Deixis, Buhler and the Problem of Ambiguity

Salinas17 at aol.com Salinas17 at aol.com
Mon May 18 02:21:39 UTC 2009


In a message dated 5/17/09 3:17:13 PM, eitan.eg at gmail.com writes:
<<I agree with what you say, especially with the general tone. However, I 
would point out that a nicer conception of deixis is found in quite a lot of 
works: I would note the late Suzanne Fleischmann's wonderful "Tense and 
Narrativity" for tense as a deictic category in dialogue (as opposed to 
narrative), and Lenore Grenoble's excellent "Deixis and Information Structure in 
Russian". There's also some neat work on Yiddish spoken discourse (Gertrud 
Reershemius). There might be a mistake in the titles or spelling, since it's 
from my admittedly bad memory.
Best wishes, Eitan>>

Hi, Eitan.   Thanks for these other sources.   I'll try to post a 
bibliography at some point that might also add to this.
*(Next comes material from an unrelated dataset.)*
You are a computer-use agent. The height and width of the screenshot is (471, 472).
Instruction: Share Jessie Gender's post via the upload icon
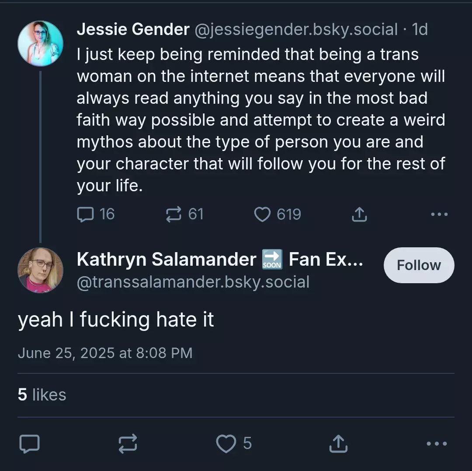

The reason I choose Stephen Levinson's piece on Deixis in the Handbook of 
Pragmatics is partly because he was mentioned on the list recently in 
connection with the Myth of Universals paper and partly because the Handbook is 
recent (2006).   To be fair, he does write that the article "does not attempt 
to review either all the relevant theory (see e.g. the collections in Davis 
1991, Section III, or Kasher 1998, Vol. III) or all of what is known about 
deictic systems in the world’s languages (see e.g. Anderson & Keenan, 1985, 
Diessel 1999)."

What I think Levinson does do is resort to the "disembodied proposition," 
free of external context, like a kee-jerk reflex, to make deixis seem so 
especially paradoxical, ambiguous and "semantically deficient."
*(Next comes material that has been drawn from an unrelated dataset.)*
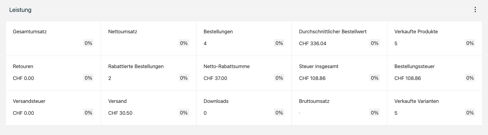
Task: Open the Gesamtumsatz report card
Action: tap(53, 38)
That's probably the only way that the special deficiencies shows up -- when 
you assume that language can be rightly just studied as a logic system, an 
algorithm or independent framework for semantics.   Deixis becomes a 
convenient "special" category, or catch-all, for when the language itself doesn't 
allow you to stay within its self-logic.

That deixis is a special class of expressions is now pretty common 
throughout the literature so far as I can tell.   Grenoble, who you mentioned, and 
other practitioners of text linguistics have the broadest definition it seems 
-- probably because it was established long ago, with that approach, how 
inadequate generative grammer is once you get past the sentence.   

Various approaches speak of internal deictic versus external deictic, or 
primary and secondary deictic, or even of diectic tenses versus non-diectic 
tenses (as per D. N. Shankara Blat, who uses the terms in place of the 
traditional absolute vs relative tenses.)

Even from the diachronic perspective, dietic has not been treated as a 
basic phenomenon, but rather something special layered on language to effect a 
semantic shift.   See, e.g., Davidse, Breban and Van Linden (2008), where 
deictification “is a type of grammaticalization and semantic shift in the NP 
analogous to auxiliarization in the VP… where a general relation… is given a 
reference point in or relative to the speech event.”

Part of the difficulty for all these approaches I think is caused by the 
fact that reference/deixis is not limited to external things.   Expressions 
can also refer to other representations, i.e., the referent can be a symbol as 
well as an object or state of affairs.   This drops us into a spiral of 
references where there's often no start point or end. 

And that's why it is easier to limit deixis to the orientational, aspectal 
or ostensive parts of language.   

But it's not how Buhler first used the word.   And perhaps using his 
broader concept of deixis might clear up some of these difficulties.   

At some point, I'd like to make a comment on how Levinson dismissed the 
idea that deixis might be the source of all reference (Lyons 1972), because 
that idea deserves not to be dismissed.